Tech giant Apple is accusing Google of ‘stoking fear’ in iPhone users after releasing details of security vulnerability on their phones.

In an Aug. 30 blog post, Google said it found a hacking operation that used websites to implant malicious software onto iPhones using the Apple web browser Safari that would allow the hackers access to photos and other data.

Google said the operation had occurred for at least two years, but Apple downplayed the breach, saying it had only gone on for two months and was much smaller than Google described.

“Google’s post, issued six months after iOS patches were released, creates the false impression of ‘mass exploitation’ to ‘monitor the private activities of entire populations in real time,’ stoking fear among all iPhone users that their devices had been compromised,” Apple said in its own blog post on Friday. “This was never the case.”

Apple said the breach only affected about a dozen websites that focused on creating content related to the Uighur community, a primarily Muslim minority in China facing mass detention under the Chinese government.

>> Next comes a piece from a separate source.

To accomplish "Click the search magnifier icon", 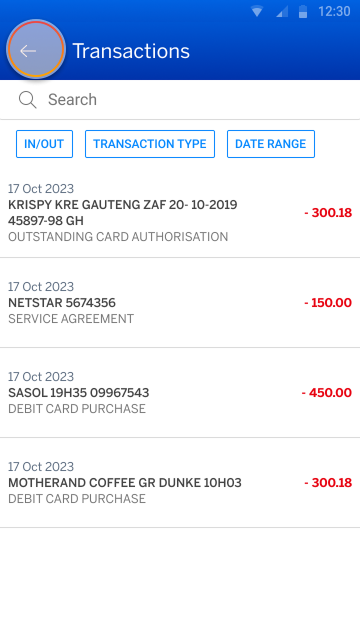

Apple added that once the company discovered the breach back in February, it was resolved within 10 days. Apple said it had already known about the breach by the time Google had contacted them.

“Security is a never-ending journey and our customers can be confident we are working for them,” Apple wrote in the blog. “Our product security teams around the world are constantly iterating to introduce new protections and patch vulnerabilities as soon as they’re found.”